For the entries below, report every line that includes the word "output".

Data records: Begin

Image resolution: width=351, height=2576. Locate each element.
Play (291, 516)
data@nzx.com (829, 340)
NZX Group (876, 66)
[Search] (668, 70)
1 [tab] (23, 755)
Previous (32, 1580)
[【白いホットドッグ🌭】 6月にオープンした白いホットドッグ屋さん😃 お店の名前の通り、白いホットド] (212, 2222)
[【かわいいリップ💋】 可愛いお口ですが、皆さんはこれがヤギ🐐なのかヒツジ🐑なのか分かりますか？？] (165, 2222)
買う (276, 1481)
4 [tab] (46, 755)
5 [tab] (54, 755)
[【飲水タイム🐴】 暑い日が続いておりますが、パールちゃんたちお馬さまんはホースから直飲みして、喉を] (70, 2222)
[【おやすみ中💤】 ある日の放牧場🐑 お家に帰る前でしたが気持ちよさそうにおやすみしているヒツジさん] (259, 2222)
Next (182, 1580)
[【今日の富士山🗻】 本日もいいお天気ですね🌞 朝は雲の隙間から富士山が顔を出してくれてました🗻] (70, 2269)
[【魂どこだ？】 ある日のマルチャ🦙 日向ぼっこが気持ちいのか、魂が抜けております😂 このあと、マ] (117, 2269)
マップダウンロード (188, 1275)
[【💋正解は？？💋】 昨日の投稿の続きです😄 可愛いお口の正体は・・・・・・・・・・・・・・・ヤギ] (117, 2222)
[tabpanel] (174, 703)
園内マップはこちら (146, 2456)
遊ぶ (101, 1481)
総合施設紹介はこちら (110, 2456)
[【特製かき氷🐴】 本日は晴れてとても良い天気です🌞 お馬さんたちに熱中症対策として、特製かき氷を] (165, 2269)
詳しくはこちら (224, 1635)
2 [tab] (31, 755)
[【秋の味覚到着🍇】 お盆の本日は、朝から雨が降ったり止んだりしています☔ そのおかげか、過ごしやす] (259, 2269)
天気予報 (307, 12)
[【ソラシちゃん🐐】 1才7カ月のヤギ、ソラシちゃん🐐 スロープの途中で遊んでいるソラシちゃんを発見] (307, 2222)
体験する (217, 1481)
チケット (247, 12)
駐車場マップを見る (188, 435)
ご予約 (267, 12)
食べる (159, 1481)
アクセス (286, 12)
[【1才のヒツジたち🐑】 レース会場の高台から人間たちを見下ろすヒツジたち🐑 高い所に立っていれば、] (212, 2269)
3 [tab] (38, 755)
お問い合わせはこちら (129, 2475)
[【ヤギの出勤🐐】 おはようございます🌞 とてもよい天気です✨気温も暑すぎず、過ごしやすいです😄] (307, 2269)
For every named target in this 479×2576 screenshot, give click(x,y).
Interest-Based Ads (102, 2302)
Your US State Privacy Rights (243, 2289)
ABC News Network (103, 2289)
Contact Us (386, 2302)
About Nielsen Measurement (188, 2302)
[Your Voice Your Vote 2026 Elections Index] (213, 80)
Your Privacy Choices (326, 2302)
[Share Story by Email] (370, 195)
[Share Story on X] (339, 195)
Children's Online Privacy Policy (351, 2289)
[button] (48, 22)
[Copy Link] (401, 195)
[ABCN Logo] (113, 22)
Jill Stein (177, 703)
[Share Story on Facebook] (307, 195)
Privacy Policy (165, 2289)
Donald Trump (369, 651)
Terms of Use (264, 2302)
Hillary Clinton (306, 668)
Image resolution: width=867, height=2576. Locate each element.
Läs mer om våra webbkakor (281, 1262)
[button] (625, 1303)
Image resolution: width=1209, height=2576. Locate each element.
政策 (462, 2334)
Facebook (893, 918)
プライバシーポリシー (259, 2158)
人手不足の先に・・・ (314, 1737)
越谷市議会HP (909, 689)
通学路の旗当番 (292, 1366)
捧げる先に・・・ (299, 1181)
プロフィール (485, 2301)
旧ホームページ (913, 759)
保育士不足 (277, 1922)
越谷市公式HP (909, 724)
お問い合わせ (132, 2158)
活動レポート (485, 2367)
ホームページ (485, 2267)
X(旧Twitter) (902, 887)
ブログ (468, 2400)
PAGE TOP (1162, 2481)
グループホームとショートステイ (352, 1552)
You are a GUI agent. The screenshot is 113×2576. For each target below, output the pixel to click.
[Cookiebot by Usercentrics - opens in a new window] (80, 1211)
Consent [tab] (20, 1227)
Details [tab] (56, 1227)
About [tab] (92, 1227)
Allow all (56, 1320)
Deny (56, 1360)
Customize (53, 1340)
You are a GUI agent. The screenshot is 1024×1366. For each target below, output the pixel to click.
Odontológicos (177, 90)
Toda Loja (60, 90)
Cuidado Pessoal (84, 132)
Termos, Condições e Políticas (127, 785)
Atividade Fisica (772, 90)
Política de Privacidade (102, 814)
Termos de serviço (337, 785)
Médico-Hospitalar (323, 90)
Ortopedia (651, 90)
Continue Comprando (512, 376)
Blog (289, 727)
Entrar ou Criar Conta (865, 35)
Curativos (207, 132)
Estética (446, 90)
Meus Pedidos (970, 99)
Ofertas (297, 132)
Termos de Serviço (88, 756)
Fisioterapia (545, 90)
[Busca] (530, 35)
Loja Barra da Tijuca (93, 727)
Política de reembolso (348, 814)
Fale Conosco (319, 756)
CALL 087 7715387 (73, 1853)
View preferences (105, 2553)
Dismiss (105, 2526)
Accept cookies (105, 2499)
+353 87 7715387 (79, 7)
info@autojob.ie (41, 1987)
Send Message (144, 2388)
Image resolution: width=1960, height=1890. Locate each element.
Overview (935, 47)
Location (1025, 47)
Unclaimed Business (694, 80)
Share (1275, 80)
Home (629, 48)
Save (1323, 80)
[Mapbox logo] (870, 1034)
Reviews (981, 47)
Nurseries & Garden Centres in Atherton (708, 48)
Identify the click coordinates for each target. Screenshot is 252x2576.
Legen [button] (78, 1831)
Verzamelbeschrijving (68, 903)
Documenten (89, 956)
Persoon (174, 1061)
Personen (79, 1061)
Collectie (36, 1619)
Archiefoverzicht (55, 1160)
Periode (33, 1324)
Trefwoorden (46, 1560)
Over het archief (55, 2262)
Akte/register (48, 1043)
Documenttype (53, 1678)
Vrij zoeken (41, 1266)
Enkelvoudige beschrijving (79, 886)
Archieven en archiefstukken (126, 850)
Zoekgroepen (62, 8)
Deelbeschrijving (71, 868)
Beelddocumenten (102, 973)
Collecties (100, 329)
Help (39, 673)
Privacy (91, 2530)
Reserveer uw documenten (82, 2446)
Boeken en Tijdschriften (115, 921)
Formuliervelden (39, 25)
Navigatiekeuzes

Data records: End

◆ Response to the exercise
You are a GUI agent. The screenshot is 113×2576. For each target below, output the pixel to click.
You are a GUI agent. The screenshot is 1024×1366. For each target below, output the pixel to click.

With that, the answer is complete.